CBIIT / R-cometsAnalytics

R package development for COMETS Analytics
12 stars 10 forks source link

COMETS 1.3. Update sample and template file #20

Closed steven-moore closed 6 years ago

steven-moore commented 6 years ago

A number of changes need to be made to the test/sample file, including:

  1. Adding a column for continuous/categorical variables
  2. Adding a new value to the models tab for the age_grp variable (age<20 years), so that analyses can be stratified for the youngest participants
  3. Adding BMI as a continuous variable
  4. Adding models for the BMI analysis to the models tab (per R. Kelly), and cleanly distinguishing these models so that cohorts can delete if they elect not to participate.
ellatemprosa commented 6 years ago

so to clarify, we will add obesity project analyses to template 2, the age template. please confirm.

steven-moore commented 6 years ago

Yes, the obesity project should be included too. I have a set of 10 cohorts already lined up willing to do the age and BMI analyses together.

ellatemprosa commented 6 years ago

each project will get their own project prefix so that analyses can be run

steven-moore commented 6 years ago

The sample file that is downloadable from COMETS-Analytics should have a naming convention so that we can distinguish current analyses from past ones

steven-moore commented 6 years ago

Last column: values of "categorical" or "continuous"

steven-moore commented 6 years ago

cometsInput_12_22_2017.xlsx

The updated Sample Input file is attached. It includes all the recommended changes, and has been tested in interactive mode, batch mode, and super batch mode. I recommend that the download file from the COMETS website should now include the date as part of its name--for now this can act as a naming convention to help us distinguish different versions.

The file is currently being checked by Rachel Kelly to ensure that it meets all the specs for her BMI analysis.

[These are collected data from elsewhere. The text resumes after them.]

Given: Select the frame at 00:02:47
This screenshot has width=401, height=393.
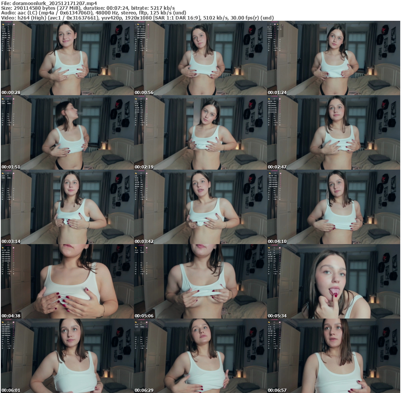Looking at the screenshot, I should [x=333, y=133].
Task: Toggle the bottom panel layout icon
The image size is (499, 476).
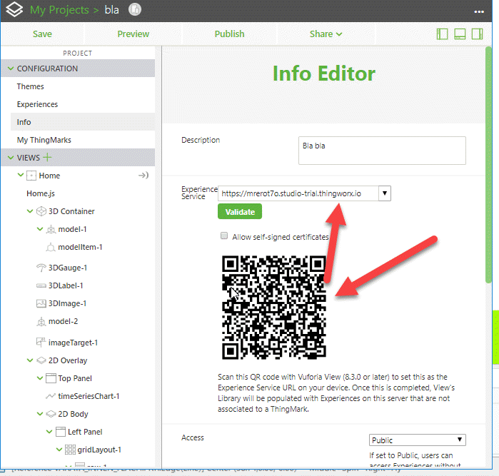Action: click(460, 34)
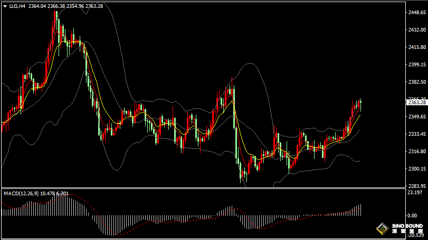Click the SINO SOUND brand text
Screen dimensions: 428x240
(407, 226)
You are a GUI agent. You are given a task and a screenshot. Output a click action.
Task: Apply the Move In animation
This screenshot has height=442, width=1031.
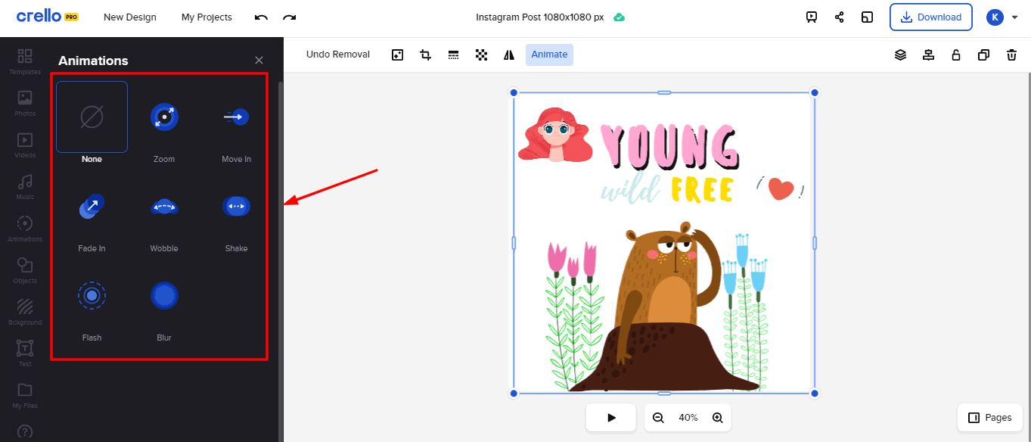tap(236, 117)
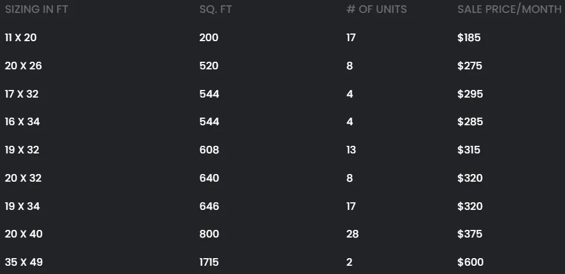Image resolution: width=565 pixels, height=274 pixels.
Task: Select the 20 X 40 sizing cell
Action: click(x=23, y=234)
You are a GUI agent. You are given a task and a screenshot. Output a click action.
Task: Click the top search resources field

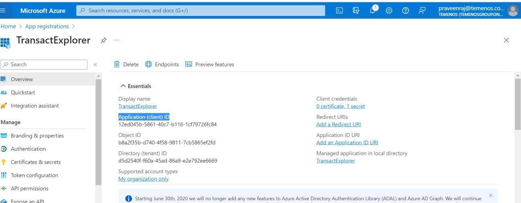click(x=201, y=11)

steven-moore commented 6 years ago

For people who like a lot of detail, here's the relevant e-mail to Rachel Kelly:

Hi Rachel,

Good news! I met with my Age Working Group yesterday and they agreed to conduct your BMI analysis concurrent with our age WG analysis. We have approximately 10 different datasets (8 cohorts) already lined up and ready. In preparation for the analysis, I took the models that you developed and added them to our sample file (see attached). Participating cohorts will use the sample file to develop their own dataset.

Before we send out the new sample file to the different studies, I wanted you to scan the models in the sample file to ensure that they represent what you want. I made some minor changes to the models, as follows:

  1. Changed descriptive names to better distinguish between the age and BMI analysis
  2. Added “nested case” to most models
  3. Added age-stratified analyses that also adjust for age as a continuous variable (to protect against residual confounding within the rather large age categories). The original age-stratified models are also retained.

COULD YOU CONFIRM THAT THESE MODELS ARE CORRECT BY JANUARY 2, 2018?

Bear in mind that identical models will be used for all studies—there is no customization by cohort. So, if there is anything you can think of that needs to be added, this is your best chance.

NEXT STEPS (can wait until after January 2nd):

Once we agree on the models, we will replace the sample file on the COMETS website with this new one and encourage studies to set up their data and run analyses. My current plan is to split the work as follows: Cristina Menni will help new cohorts prep their data and run models. You and I will split the five or so cohorts (including VDAART and CAMP) that have already set up their datasets and encourage them to rerun with the BMI models now added.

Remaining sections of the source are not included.